The system will match those who enter Australia against a watch list of people of interest.
Written by Chris Duckett, Contributor

American IT services provider Unisys has picked up a pair of Australian government contracts.

The first is to design and implement the Enterprise Biometric Identification Services (EBIS) system that will be used by the Department of Home Affairs to conduct biometric matching on people entering Australia.

"The new EBIS system will be used by the department to match face images and fingerprints of people wishing to travel to Australia, including visa and citizenship applicants, against biometric watch lists to identify people of security, law enforcement, or immigration interest, while simultaneously facilitating the processing of legitimate travellers," Unisys said in a statement.

The company said the system will be designed for the next decade.

For its part, Assistant Minister for Home Affairs Alex Hawke said the system would "vastly improve" Australia's biometric storage and processing capabilities, and consolidate the biometrics collected through visa and detention programs with data collected at SmartGates.

"It will also facilitate our ability to more efficiently and effectively share biometric data with our international and domestic partners," Hawke said.
"Biometrics are increasingly being collected as part of visa, detention, asylum, and border processing. As we modernise our border and reform our visa processes, EBIS will provide the platform capability to establish and verify the identity and character of non-citizens prior to traveling to Australia."

Unisys said the system will be based on its Stealth Identity product, and will use matching algorithms from Idemia.

In March last year, Unisys and Data61 partnered on the development of a data analytics solution for the automated security risk assessment of travellers and cargo.

"The end goal of this international collaboration is to make border security processes more efficient, cost effective, and safer for countries around the world," Data61 CEO Adrian Turner said at the time. "It's one of the ways Data61 is working with industry to translate data-science -- in this case deep analytics and machine learning -- into a viable product to help deliver economic and societal impact."

Last month, Minister for Home Affairs Peter Dutton said facial recognition at airports in Australia is a few "technology generations" away from being rolled out.

"For the numbers of people coming through our airports, I want them to walk seamlessly down -- off the A380 -- and, in time, and we're not far off this, with facial recognition on the move, people's passports will stay in their pocket," Dutton said.

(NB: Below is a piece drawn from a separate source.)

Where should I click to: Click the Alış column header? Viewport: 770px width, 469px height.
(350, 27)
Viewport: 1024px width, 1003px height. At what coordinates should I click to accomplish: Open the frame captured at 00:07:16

"They will walk from the plane directly out to the curbside and depart the airport."

In October, NEC Europe head of Global Face Recognition Solutions Chris de Silva said too many false positives would be thrown up to conduct population-wide facial surveillance.

"We don't notice it, we don't see millions of people in one shot ... but how many times have people walked down the street following somebody that they thought was somebody they knew, only to find it isn't that person?" he told ZDNet.

"You're going to find false alarms, and you are going to get answers, but they are not going to be always correct, and the more of that you get, the less likely people are going to be happy about using the system."

De Silva said the company typically has watchlists in the order of tens of thousands of people, or less.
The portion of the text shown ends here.